La arquitectura está muy presente en las fotografías de Marín. Sabe elegir las fachadas, tanto de palacios, como de iglesias, las columnas con estrías vivas, las líneas de escalinatas que nos recuerdan también las fotografías de Frederick Henry Evans (1853-1945), que se especializó en fotos de palacios e iglesias. Le entusiasman a Marín los juegos, los trazos de las arquivoltas, las sombras y luces que proyectan, los entramados y las estructuras arquitectónicas, el Claustro de San Telmo en el que sol se adentra por los arcos iluminando el pavimento, o los efectos lumínicos del sol a través de las vidrieras en la Iglesia de Itziar, las líneas de los nervios de las bóvedas...

Los hermosos palacios y casas señoriales que fotografía como el Palacio del Duque del Infantado de Bergara, el Santuario de la Virgen de la Antigua de Zumarraga, los diferentes Ayuntamientos y plazas, la Casa Soroa de Usurbil, cuyo primer plano lo componen las columnas del pórtico de la iglesia, la neoclásica iglesia de Sta. María de Loinaz en Beasain, el Palacio de Lili en Zestoa y los esgrafiados de la Casa Jáuregui en Bergara.

Finalmente se observa en este libro que Marín, alejado para este trabajo de su labor cotidiana en el estudio, no busca retratar personas en sus fotografías. Prefiere y elige determinados rincones, panorámicas, en las que a veces aparecen figuras que no están nunca atrapadas espontáneamente, sino que siempre posan y miran con atención a la cámara. Se advierte que el ser retratado es todavía en estas fechas un acto novedoso.

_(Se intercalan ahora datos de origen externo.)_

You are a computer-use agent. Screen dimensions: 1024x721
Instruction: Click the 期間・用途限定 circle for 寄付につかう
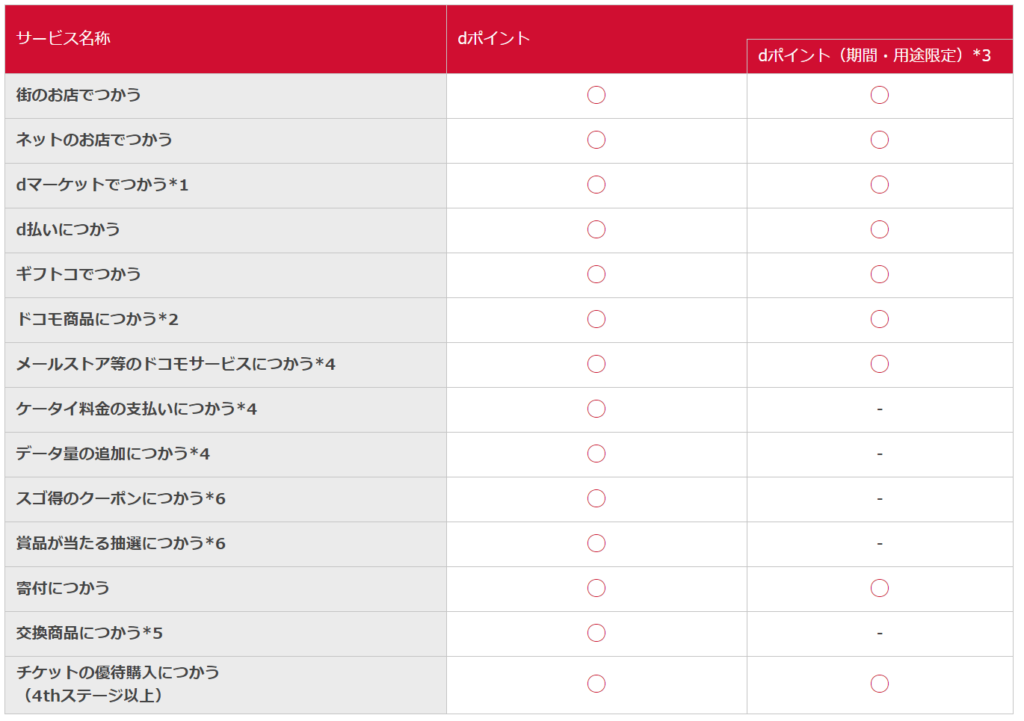pyautogui.click(x=879, y=588)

Los ejemplares editados de aquel álbum de fotos de los pueblos, paisajes y costumbres de la Gipuzkoa de los años 30 eran arropados por textos de conocidos escritores a lo largo de sus 236 páginas; en su portada aparece el escudo de la entidad foral y en la última parte las reseñas propagandísticas de algunas entidades como Papelera del Oarso, C.A. de Errenteria, Patricio Echeverria de Legazpi o el Puerto de Pasaia. Su edición causó tal impresión a Luis Santos que le sugirió la idea de una tetralogía para realizar sendos volúmenes de Lo admirable de Vizcaya, Álava y Navarra, pero la guerra provocó que solo se llegara a editar en 1936 el que correspondía a Bizkaia.